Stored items
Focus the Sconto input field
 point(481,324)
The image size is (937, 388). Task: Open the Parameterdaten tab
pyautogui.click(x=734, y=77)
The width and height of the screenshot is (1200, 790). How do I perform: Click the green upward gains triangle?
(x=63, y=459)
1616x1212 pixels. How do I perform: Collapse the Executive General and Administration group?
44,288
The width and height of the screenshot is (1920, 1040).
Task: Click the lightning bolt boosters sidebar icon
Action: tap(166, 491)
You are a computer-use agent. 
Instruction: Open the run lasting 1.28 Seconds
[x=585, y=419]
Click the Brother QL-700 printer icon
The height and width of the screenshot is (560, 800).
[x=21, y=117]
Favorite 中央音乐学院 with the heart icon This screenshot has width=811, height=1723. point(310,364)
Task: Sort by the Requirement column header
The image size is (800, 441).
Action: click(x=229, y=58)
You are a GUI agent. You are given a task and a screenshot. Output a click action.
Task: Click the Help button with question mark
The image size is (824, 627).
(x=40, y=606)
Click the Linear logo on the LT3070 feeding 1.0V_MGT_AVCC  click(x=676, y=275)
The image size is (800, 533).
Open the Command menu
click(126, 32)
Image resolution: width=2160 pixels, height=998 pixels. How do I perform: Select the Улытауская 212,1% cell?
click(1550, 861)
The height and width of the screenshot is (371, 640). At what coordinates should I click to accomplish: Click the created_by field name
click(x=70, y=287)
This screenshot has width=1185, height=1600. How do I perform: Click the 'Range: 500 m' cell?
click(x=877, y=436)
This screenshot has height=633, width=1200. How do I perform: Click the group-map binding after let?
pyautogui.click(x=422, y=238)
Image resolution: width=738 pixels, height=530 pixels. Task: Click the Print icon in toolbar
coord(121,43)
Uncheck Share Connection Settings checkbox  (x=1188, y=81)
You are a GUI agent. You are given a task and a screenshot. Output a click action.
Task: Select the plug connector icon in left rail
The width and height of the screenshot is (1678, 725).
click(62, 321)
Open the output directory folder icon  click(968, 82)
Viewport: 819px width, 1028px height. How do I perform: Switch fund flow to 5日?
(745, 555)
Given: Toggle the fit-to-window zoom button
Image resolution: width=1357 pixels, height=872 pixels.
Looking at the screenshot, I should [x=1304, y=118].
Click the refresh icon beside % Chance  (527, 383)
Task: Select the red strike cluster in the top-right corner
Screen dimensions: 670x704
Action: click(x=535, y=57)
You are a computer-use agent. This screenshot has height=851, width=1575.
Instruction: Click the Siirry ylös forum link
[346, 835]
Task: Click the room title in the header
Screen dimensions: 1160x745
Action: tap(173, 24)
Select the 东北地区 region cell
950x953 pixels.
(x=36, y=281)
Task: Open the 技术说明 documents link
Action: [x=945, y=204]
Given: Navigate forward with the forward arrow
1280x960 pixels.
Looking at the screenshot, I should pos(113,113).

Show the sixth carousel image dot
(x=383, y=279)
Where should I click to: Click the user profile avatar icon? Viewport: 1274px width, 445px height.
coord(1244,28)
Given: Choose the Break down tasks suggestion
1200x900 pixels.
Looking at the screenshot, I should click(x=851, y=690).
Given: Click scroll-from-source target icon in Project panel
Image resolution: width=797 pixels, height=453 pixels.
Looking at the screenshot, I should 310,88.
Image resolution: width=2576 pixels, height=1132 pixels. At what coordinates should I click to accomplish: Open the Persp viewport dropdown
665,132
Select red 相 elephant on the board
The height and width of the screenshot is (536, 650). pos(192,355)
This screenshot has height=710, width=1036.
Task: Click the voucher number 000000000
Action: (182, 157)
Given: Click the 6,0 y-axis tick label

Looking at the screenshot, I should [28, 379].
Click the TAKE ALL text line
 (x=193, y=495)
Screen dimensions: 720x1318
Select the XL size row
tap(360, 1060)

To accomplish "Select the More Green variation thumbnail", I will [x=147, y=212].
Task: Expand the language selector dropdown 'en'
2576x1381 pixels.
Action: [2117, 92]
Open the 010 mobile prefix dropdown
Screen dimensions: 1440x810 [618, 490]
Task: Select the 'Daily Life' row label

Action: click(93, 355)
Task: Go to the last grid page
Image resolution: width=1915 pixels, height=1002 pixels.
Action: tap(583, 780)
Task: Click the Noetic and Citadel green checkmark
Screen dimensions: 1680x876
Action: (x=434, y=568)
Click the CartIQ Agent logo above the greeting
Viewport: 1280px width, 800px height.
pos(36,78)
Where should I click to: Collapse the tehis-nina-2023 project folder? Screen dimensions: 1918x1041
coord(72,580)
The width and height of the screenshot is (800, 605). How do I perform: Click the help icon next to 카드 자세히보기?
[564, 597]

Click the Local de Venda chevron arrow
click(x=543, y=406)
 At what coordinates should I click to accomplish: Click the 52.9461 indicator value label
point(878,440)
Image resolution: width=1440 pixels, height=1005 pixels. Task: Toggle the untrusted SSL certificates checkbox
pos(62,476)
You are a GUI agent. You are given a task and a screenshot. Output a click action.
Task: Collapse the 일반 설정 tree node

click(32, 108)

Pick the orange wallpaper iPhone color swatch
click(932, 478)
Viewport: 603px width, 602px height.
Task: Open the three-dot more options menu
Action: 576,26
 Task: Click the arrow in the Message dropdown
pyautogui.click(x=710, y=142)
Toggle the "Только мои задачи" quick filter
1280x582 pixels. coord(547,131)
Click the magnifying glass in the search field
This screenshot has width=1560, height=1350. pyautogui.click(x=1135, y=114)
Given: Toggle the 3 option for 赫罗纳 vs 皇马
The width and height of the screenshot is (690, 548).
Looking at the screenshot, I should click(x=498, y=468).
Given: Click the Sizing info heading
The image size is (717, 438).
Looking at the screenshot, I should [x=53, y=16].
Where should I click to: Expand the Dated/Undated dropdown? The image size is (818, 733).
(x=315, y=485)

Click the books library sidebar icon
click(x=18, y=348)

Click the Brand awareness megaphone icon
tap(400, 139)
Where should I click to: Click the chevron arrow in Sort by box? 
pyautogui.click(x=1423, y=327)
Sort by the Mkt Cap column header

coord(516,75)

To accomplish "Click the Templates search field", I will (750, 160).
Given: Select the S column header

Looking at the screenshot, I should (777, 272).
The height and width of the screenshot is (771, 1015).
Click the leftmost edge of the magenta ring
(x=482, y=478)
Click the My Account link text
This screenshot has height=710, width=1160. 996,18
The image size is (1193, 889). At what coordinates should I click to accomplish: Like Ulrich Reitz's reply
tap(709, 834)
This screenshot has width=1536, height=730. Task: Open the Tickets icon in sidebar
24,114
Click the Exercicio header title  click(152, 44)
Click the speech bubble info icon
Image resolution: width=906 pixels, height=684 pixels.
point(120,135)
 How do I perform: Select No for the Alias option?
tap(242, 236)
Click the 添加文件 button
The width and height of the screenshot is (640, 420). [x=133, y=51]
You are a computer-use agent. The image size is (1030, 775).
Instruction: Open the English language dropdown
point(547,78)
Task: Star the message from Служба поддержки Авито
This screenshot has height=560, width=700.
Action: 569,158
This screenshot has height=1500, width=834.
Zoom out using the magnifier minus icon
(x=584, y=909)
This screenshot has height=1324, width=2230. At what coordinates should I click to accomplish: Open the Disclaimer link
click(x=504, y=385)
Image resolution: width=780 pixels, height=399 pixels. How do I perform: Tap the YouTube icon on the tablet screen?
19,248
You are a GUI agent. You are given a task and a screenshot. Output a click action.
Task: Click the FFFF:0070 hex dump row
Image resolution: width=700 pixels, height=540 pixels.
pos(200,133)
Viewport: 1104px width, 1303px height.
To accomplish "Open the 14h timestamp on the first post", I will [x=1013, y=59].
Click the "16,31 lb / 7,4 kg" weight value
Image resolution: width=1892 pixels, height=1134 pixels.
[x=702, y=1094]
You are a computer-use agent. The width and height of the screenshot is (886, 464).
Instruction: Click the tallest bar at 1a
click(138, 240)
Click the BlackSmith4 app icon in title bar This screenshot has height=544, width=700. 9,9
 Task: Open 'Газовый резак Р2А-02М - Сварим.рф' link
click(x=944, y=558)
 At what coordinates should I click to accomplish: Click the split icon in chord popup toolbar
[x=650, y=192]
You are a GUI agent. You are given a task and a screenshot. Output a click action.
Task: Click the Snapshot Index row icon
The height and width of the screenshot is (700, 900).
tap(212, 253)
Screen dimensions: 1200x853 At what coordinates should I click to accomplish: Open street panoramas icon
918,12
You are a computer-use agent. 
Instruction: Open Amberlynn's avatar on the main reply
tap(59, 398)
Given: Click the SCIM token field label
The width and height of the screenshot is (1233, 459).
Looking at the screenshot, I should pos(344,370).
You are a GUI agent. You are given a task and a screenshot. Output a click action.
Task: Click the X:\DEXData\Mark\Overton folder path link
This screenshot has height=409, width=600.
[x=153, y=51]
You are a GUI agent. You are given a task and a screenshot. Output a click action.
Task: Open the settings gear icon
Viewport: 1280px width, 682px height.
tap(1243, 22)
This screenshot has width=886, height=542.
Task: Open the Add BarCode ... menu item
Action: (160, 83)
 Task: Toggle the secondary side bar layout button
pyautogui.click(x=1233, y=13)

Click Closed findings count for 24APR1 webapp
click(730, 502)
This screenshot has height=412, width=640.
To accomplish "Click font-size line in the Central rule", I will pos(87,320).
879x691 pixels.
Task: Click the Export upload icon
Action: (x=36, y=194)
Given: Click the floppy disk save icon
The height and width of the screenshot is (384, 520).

**Required action**:
For this exercise, copy every line of the data that holds "computer".

**Task solution**:
You are a computer-use agent. 
You are a computer-use agent. This screenshot has height=851, width=1575.
You are a computer-use agent. The image size is (1030, 775).
You are a computer-use agent. The width and height of the screenshot is (886, 464).
You are a computer-use agent. 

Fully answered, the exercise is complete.